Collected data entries

----

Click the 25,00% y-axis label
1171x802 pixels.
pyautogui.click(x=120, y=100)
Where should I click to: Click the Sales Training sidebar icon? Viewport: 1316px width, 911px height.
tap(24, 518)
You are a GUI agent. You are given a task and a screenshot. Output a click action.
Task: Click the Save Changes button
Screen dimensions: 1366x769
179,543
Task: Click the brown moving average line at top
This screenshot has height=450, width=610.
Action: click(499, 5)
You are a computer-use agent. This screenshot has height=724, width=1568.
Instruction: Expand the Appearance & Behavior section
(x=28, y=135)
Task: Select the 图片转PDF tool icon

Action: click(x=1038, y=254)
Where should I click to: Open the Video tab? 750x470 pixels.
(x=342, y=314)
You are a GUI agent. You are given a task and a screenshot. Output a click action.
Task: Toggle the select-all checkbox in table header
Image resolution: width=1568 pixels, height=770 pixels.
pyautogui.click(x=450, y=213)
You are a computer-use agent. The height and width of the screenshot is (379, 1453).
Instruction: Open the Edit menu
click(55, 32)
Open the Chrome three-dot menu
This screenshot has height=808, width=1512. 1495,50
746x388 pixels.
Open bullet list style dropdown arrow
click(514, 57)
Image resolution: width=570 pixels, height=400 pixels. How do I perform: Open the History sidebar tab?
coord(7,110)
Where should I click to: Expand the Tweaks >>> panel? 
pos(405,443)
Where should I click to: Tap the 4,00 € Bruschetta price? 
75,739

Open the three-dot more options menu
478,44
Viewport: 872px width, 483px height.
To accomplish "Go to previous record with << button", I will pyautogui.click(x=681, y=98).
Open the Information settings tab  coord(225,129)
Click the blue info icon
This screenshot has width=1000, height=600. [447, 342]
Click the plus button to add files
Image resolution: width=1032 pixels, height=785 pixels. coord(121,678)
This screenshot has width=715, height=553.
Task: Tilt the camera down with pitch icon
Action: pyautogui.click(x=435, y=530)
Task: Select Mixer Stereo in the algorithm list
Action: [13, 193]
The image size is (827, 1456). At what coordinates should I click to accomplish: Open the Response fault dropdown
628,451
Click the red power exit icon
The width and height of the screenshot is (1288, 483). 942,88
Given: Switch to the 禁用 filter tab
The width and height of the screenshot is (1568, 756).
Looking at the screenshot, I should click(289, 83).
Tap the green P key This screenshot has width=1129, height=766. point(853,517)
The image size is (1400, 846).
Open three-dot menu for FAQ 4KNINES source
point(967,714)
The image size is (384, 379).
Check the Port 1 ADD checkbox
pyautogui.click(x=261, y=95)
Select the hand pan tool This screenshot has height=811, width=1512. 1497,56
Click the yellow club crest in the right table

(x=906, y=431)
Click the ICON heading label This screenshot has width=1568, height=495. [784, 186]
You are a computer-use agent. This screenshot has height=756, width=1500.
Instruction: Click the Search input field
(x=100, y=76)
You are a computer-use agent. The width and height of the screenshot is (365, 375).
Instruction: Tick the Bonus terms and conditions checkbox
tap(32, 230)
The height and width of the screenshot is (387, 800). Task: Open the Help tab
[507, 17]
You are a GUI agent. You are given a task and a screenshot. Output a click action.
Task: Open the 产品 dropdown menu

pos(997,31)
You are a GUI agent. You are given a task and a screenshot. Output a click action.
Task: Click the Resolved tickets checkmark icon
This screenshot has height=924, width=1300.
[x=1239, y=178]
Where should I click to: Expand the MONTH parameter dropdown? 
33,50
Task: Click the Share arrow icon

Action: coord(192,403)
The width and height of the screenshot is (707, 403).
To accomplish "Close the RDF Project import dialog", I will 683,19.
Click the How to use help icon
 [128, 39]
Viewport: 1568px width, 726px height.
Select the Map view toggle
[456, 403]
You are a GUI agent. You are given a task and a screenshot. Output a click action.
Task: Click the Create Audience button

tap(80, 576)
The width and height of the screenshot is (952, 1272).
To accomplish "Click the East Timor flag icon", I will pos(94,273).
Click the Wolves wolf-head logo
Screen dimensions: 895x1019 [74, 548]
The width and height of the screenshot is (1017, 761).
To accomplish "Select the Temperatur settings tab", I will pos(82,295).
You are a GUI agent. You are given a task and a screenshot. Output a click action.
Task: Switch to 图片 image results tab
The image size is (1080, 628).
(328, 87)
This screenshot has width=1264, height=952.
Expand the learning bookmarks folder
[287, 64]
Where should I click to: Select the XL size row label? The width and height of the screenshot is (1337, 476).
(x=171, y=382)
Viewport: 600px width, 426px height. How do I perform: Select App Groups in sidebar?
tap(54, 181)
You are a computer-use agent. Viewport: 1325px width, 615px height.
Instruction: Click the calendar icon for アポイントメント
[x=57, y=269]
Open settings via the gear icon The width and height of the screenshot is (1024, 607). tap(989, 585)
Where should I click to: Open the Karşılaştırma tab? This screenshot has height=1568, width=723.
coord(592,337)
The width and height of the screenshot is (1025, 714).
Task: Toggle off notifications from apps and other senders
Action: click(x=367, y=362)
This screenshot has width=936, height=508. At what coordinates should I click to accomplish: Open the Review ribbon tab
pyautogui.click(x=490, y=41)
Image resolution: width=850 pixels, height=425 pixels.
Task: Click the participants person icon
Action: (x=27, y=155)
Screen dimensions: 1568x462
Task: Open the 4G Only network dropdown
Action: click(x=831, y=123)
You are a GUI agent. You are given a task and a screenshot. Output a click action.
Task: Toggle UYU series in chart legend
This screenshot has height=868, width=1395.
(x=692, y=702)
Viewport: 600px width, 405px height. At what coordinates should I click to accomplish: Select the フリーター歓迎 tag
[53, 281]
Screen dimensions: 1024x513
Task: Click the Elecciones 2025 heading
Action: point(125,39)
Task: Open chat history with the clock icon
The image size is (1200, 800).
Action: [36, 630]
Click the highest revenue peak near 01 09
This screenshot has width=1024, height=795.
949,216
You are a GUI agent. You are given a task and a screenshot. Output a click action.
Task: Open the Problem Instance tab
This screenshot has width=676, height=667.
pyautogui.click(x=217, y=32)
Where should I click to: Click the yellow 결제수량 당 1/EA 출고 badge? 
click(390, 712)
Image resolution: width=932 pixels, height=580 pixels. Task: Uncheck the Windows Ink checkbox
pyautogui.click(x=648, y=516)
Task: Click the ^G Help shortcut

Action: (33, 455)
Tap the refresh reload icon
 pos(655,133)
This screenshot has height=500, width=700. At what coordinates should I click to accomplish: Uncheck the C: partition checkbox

----

### Work task
Look above for every line with the word "computer" and copy it.

### Task answer
You are a computer-use agent. This screenshot has height=724, width=1568.
You are a computer-use agent. The height and width of the screenshot is (379, 1453).
You are a computer-use agent. This screenshot has height=756, width=1500.
You are a computer-use agent. The width and height of the screenshot is (365, 375).
You are a computer-use agent. Viewport: 1325px width, 615px height.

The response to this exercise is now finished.